Bamberg - Die fränkische Bierhandelsplattform Bierothek ist in eine wirtschaftliche Schieflage geraten und hat Insolvenz angemeldet. Damit erfasst die Krise auf dem Biermarkt das nächste Unternehmen.

Die fränkische Bierhandelsplattform Bierothek mit Standorten in Bamberg, München, Nürnberg, Stuttgart und Regensburg ist über die Region hinaus bekannt. Hier dreht sich alles um Hopfen, Malz und Hefe. Doch es läuft nicht rosig für das Unternehmen.

Nachdem der Betreiber des Bier-Fachladens in Fürth Anfang April die Schließung der Filiale aus „gesundheitlichen Gründen“ bekannt gegeben hatte, ist nun klar: Die Bierothek-Gruppe ist in eine wirtschaftliche Schieflage geraten. Das Amtsgericht Bamberg hat am 13. April für zwei Gesellschaften der Gruppe die vorläufige Insolvenzverwaltung angeordnet, wie online in einer Insolvenzbekanntmachung zu lesen ist. Betroffen sind demnach die Bierothek GmbH und die Bierothek Marketplace GmbH.

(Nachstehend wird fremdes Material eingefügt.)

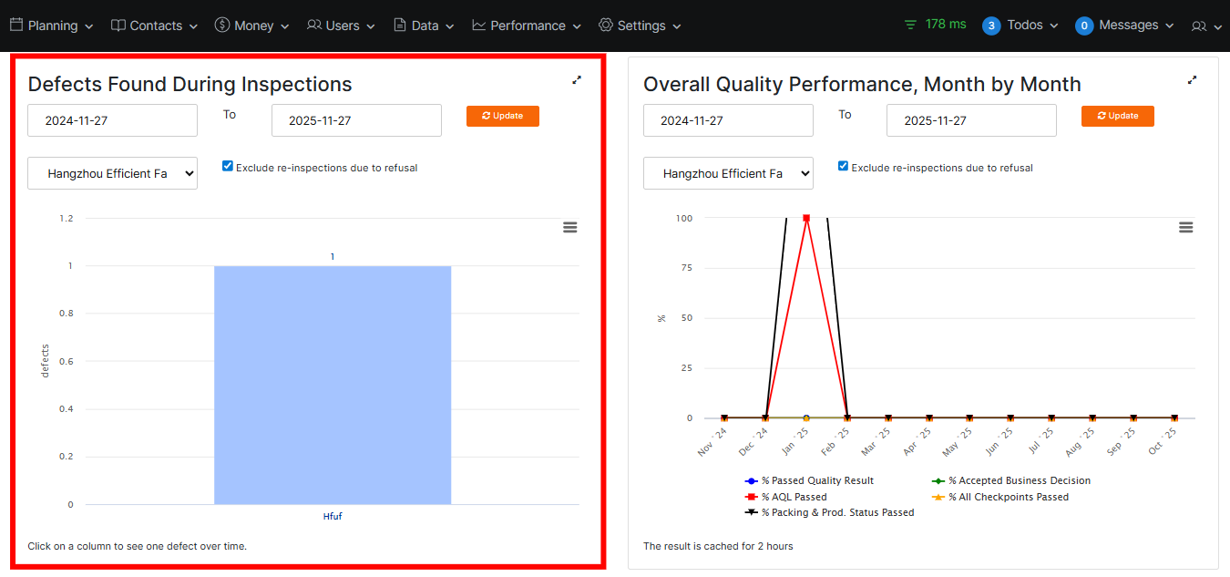The height and width of the screenshot is (577, 1230).
Task: Toggle Exclude re-inspections checkbox in Defects panel
Action: (x=228, y=166)
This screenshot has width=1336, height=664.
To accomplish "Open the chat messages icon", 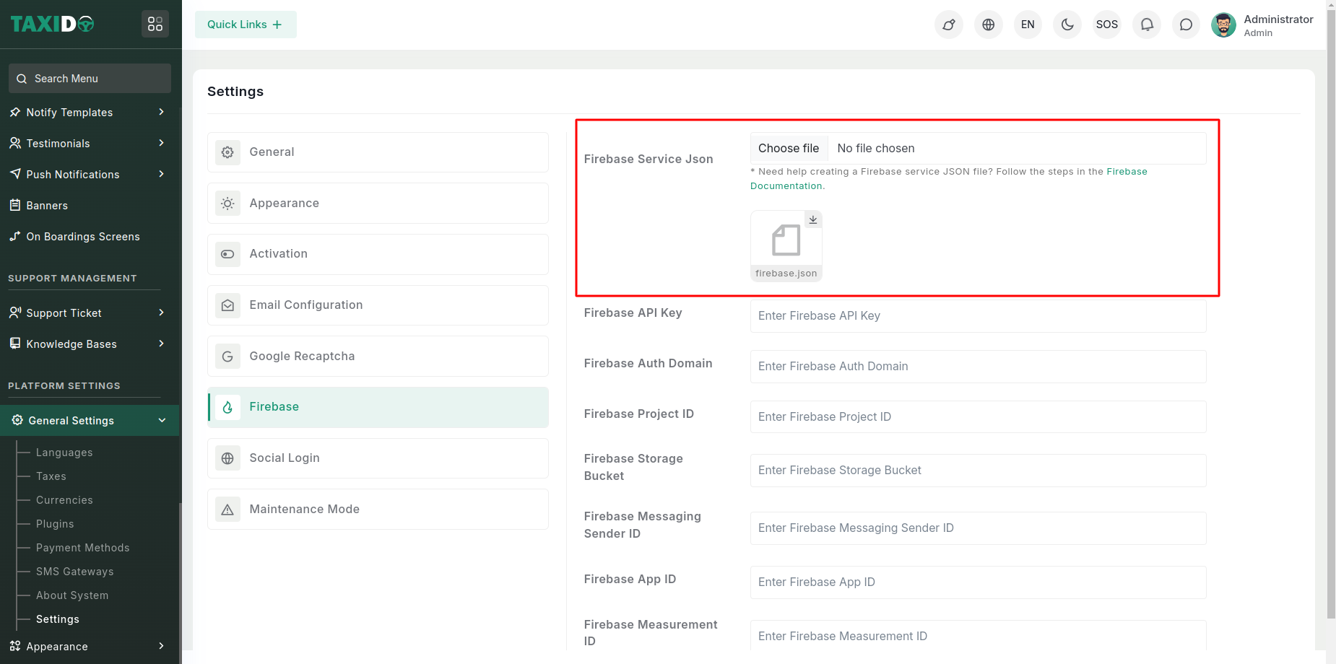I will 1186,25.
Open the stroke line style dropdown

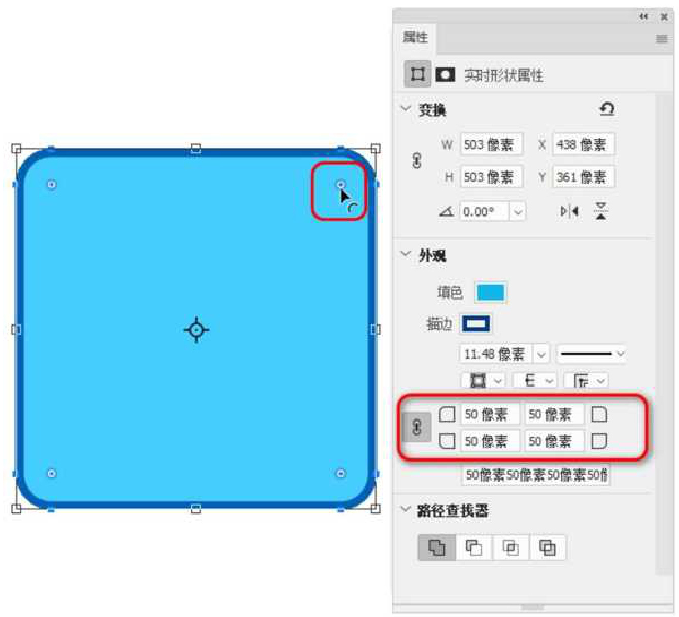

Mit der Anordnung der vorläufigen Insolvenzverwaltung stehen beide Unternehmen nun unter gerichtlicher Aufsicht. Ziel der Maßnahme sei es, die Vermögenswerte zu sichern und die wirtschaftliche Lage zu prüfen, berichtet die Getränke-Zeitung.

Das Unternehmen war in den vergangenen Jahren vor allem als Online-Marktplatz für Bier aktiv. Das Geschäftsmodell umfasst neben einem Online-Shop auch stationäre Geschäfte im Franchise- und Filialmodell. Dort werden etwa nationale und internationale Brauspezialitäten angeboten. Der Schwerpunkt liegt dabei auf sogenannten Craft-Bieren.

Seit Jahren steckt der Bier- und Brauereimarkt in der Krise - auch in Bayern, obwohl der Freistaat doch so eng verwurzelt mit den Brauereien scheint. Aber das Geschäft läuft immer schlechter, Absätze gingen stark zurück. Laut statistischen Erhebungen sank der Bierabsatz in Deutschland im Vorjahr um sechs Prozent auf insgesamt 7,8 Milliarden Liter. Auch die Zahl der betriebenen Braustätten fiel 2025 auf 1415, im Jahr 2024 waren es noch 1468 Brauereien gewesen.